Der Streit um Jan Böhmermanns Schmähgedicht geht in die nächste Runde: Nachdem das Landgericht Hamburg untersagt hat, große Teile des Werkes zu rezitieren, legt der Comedian nun Berufung ein. Notfalls will er bis vors Bundesverfassungsgericht gehen.

Jan Böhmermann

Jan Böhmermann gibt im Rechtsstreit um sein Erdogan-Schmähgedicht nicht auf. Die vom Landgericht Hamburg gegen ihn erlassene einstweilige Verfügung will er nicht akzeptieren.

Der Satiriker und ZDF-Moderator Jan Böhmermann will die einstweilige Verfügung gegen sein Schmähgedicht über den türkischen Präsidenten Recep Tayyip Erdogan nicht hinnehmen. Dem Hamburger Landgericht seien bei seiner Entscheidung schwere handwerkliche Fehler unterlaufen, sagte Böhmermanns Anwalt Christian Schertz am Mittwoch der Deutschen Presse-Agentur (DPA) in Berlin.

Schertz will Erdogan nun über das Gericht eine Frist von vier Wochen setzen lassen. Innerhalb dieser Zeit müsse der türkische Präsident dann eine sogenannte Hauptsacheklage erheben. Sollte er das nicht tun, verfalle die Verfügung. Notfalls wolle er auch bis zum Bundesverfassungsgericht gehen, kündigte Schertz an.

"Man kann auch kein Gemälde auseinanderschneiden"

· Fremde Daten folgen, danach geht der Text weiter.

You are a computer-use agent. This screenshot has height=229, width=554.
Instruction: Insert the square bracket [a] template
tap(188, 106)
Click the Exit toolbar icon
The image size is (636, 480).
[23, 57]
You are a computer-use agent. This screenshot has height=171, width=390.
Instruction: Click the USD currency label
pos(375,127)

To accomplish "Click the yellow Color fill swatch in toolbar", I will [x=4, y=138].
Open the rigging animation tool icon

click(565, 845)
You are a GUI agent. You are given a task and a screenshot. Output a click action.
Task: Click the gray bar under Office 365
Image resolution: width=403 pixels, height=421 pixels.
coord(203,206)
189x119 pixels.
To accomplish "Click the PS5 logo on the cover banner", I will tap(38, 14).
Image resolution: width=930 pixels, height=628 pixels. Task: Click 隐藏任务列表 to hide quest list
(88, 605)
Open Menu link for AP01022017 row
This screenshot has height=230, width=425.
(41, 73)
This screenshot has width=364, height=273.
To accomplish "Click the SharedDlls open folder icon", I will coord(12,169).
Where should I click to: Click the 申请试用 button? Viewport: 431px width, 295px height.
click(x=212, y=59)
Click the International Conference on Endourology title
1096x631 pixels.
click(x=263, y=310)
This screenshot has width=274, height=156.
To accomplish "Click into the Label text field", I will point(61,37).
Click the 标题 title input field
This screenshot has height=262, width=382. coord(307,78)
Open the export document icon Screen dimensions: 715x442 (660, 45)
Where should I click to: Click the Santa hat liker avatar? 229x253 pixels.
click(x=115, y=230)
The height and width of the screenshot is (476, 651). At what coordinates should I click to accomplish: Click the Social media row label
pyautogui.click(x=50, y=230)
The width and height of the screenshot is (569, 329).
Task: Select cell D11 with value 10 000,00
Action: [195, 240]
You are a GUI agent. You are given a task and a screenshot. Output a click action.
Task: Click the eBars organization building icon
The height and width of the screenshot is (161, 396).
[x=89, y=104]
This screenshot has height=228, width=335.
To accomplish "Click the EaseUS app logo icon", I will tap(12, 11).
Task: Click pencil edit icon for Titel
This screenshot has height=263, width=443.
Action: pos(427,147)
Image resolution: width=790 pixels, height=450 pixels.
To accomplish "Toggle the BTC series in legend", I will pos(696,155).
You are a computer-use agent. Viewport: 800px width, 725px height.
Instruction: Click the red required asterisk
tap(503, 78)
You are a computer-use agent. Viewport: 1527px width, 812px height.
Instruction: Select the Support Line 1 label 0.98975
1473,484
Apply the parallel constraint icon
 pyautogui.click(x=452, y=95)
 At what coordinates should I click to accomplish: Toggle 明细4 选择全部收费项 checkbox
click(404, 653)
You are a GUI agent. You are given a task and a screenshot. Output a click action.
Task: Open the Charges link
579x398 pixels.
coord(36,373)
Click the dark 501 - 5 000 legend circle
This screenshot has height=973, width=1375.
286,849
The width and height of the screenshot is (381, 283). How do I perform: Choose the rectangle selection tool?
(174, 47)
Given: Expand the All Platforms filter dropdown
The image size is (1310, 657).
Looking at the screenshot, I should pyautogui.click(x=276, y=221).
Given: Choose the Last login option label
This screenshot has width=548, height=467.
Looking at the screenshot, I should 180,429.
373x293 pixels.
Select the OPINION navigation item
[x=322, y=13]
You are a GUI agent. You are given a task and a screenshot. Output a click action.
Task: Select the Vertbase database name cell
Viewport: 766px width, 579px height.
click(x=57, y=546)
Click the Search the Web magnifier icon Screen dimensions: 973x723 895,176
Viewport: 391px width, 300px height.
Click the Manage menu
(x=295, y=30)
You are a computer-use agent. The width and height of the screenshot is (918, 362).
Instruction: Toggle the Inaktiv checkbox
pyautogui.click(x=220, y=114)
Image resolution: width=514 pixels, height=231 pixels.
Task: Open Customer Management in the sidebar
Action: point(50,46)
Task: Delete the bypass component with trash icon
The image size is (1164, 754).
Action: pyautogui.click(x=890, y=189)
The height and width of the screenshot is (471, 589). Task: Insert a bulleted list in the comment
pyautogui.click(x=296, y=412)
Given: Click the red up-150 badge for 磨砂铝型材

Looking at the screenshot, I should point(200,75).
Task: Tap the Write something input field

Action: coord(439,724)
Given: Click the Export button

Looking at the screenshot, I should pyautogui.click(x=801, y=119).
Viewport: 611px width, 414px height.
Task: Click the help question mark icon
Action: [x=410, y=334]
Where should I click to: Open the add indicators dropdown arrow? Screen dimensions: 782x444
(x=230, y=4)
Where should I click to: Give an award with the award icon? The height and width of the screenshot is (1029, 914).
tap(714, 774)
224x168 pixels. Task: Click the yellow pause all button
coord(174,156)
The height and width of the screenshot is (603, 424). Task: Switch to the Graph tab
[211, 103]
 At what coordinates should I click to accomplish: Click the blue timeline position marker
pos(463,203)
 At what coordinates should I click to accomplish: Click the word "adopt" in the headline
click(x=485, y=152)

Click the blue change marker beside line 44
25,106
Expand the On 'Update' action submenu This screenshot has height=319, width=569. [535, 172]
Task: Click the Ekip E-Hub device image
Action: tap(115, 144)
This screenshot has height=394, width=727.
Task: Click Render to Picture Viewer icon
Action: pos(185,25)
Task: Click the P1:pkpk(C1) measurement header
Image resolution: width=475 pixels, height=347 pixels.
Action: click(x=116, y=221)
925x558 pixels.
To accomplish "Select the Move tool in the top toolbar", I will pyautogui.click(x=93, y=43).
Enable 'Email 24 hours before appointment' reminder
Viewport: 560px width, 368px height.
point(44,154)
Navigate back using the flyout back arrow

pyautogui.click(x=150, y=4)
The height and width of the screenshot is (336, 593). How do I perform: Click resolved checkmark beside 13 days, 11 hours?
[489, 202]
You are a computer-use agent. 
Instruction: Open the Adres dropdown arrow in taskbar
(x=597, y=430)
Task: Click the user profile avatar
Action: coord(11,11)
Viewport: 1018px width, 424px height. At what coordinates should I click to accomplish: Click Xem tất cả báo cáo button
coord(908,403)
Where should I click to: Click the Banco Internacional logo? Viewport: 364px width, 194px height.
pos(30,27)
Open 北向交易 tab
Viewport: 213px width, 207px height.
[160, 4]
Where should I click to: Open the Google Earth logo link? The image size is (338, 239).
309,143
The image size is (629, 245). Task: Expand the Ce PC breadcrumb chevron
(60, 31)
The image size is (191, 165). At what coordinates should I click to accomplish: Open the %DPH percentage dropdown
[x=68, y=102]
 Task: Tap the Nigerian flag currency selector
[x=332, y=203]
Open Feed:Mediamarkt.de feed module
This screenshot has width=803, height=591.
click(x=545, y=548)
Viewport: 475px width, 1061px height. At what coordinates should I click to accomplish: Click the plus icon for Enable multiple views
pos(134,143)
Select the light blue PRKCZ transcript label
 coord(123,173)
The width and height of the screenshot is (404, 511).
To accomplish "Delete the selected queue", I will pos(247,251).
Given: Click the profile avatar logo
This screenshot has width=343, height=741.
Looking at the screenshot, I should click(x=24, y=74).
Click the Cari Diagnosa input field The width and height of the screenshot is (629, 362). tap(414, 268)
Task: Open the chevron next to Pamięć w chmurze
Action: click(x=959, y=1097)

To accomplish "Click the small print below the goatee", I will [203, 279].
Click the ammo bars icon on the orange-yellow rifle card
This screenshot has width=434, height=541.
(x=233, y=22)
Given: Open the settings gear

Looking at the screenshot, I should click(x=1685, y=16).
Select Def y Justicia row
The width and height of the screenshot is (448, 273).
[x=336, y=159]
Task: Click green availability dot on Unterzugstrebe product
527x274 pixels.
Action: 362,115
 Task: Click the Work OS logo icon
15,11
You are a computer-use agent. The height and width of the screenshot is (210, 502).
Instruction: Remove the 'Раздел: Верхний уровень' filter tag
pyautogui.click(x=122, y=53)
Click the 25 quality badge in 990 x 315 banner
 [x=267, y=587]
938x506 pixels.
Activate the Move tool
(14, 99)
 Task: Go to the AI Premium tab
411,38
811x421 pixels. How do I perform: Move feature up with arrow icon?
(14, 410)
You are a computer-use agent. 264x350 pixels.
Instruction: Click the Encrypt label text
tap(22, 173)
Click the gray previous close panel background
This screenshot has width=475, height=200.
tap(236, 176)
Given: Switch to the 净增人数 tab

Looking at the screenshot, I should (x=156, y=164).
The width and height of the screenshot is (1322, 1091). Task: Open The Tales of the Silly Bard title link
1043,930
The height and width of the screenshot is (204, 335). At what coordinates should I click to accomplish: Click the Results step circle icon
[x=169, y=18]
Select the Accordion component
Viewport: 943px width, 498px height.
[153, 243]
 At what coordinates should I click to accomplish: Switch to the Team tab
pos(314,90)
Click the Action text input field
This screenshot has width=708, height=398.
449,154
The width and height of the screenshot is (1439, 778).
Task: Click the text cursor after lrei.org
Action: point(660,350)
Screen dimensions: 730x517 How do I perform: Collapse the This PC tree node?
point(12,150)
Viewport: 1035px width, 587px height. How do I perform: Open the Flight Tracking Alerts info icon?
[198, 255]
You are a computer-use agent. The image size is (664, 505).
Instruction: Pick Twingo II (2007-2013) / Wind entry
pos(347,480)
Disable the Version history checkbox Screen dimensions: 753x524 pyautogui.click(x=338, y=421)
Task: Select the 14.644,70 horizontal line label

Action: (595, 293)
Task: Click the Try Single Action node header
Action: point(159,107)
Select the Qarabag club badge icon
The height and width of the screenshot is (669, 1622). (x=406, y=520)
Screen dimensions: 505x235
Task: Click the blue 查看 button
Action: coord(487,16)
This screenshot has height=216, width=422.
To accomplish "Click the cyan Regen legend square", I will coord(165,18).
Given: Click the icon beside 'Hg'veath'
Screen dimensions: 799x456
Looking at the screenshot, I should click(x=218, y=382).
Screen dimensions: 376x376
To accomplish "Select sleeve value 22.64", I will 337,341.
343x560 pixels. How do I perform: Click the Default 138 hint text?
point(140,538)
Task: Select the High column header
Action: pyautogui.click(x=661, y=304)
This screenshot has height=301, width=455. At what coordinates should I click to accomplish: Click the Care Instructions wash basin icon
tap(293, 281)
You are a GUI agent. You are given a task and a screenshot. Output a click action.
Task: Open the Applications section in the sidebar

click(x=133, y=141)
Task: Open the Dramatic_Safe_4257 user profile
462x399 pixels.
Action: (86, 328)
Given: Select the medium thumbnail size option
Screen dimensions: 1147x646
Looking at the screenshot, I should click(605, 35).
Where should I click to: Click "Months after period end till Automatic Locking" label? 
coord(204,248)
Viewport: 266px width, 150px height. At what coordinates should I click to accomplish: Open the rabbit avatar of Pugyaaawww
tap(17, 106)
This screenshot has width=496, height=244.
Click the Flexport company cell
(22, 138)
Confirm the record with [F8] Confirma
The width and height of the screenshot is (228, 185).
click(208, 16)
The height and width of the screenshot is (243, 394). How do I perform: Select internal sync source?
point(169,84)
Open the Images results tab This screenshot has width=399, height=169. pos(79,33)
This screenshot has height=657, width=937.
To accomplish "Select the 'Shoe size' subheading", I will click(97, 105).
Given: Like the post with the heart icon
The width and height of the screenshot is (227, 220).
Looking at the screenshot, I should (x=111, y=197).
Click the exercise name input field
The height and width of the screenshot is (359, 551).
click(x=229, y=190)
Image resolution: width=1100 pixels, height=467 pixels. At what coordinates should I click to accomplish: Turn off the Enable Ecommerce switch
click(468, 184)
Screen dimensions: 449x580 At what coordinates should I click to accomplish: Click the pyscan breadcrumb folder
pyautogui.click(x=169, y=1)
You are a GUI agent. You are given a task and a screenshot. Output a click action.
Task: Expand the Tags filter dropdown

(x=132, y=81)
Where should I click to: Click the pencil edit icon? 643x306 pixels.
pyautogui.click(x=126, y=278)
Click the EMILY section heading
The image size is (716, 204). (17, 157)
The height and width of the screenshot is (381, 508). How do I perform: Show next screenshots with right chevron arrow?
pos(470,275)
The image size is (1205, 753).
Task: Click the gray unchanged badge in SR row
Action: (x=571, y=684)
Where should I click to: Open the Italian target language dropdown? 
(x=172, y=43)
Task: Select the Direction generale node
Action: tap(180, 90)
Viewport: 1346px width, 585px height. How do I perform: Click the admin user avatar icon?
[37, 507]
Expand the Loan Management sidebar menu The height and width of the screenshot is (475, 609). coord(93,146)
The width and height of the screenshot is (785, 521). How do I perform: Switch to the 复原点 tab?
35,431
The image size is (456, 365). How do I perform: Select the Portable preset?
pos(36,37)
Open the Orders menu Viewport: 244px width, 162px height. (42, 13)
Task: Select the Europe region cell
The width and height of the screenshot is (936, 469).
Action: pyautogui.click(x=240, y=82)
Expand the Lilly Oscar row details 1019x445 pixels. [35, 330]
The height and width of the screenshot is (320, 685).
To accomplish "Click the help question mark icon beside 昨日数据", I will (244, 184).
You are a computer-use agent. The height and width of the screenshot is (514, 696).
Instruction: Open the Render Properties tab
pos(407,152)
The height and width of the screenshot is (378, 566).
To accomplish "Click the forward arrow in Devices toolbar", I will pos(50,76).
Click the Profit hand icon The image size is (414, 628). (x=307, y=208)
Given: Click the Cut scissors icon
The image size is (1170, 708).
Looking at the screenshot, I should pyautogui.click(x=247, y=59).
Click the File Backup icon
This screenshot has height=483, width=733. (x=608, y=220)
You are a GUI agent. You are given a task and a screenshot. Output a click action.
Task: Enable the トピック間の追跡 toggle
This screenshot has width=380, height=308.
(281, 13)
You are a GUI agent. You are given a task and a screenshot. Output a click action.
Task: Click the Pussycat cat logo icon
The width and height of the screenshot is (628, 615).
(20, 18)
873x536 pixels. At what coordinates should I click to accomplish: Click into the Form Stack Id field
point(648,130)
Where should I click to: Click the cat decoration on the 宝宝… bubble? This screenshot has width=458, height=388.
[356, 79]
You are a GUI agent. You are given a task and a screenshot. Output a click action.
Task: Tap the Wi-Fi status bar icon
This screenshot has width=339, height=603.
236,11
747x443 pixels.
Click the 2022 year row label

Der Anwalt nannte die Verfügung "eklatant falsch". Das Gericht habe zwar festgestellt, dass das Gedicht ein Kunstwerk sei, es dann aber zerlegt, um Teile davon isoliert zu verbieten. "Man kann auch kein Gemälde auseinander schneiden und dann nur teilweise freigeben", sagte Schertz.

Außerdem habe das Gericht den Zusammenhang völlig außer acht gelassen. Dies sei aber entscheidend, um die Zulässigkeit der Gesamtdarstellung zu erkennen. Der Satiriker habe in seiner Sendung "Neo Magazin Royale" am 31. März zeigen wollen, was erlaubt sei und was nicht und wo die Grenzen zur Schmähkritik liegen. Das habe Böhmermann zuvor deutlich angekündigt.